## Exercise aim
Check each line of the listing below for the string "size", then copy every line that has it.

## Data shown
-=-=-=-=-

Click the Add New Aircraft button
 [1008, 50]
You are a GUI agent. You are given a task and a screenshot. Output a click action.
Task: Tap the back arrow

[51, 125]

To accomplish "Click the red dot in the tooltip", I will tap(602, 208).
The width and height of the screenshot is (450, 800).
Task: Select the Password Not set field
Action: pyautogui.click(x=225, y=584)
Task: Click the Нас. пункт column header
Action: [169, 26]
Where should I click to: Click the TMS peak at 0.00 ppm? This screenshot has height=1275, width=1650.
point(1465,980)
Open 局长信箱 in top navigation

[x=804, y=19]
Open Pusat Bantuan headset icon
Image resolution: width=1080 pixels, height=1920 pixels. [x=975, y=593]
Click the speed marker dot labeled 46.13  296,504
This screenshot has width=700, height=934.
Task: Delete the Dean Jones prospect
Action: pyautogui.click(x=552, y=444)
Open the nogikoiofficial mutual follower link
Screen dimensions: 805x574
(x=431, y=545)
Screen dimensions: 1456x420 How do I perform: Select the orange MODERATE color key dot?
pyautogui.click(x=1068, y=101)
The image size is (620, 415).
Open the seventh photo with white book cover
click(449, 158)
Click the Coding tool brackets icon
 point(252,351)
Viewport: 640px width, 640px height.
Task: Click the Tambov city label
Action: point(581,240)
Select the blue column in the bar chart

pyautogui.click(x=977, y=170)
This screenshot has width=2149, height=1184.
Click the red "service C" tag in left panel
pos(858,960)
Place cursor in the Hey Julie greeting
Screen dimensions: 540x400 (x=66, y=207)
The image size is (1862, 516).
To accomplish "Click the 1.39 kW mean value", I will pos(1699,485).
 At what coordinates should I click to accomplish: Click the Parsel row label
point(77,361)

-=-=-=-=-

## Written answer
The image size is (620, 415).
The image size is (1862, 516).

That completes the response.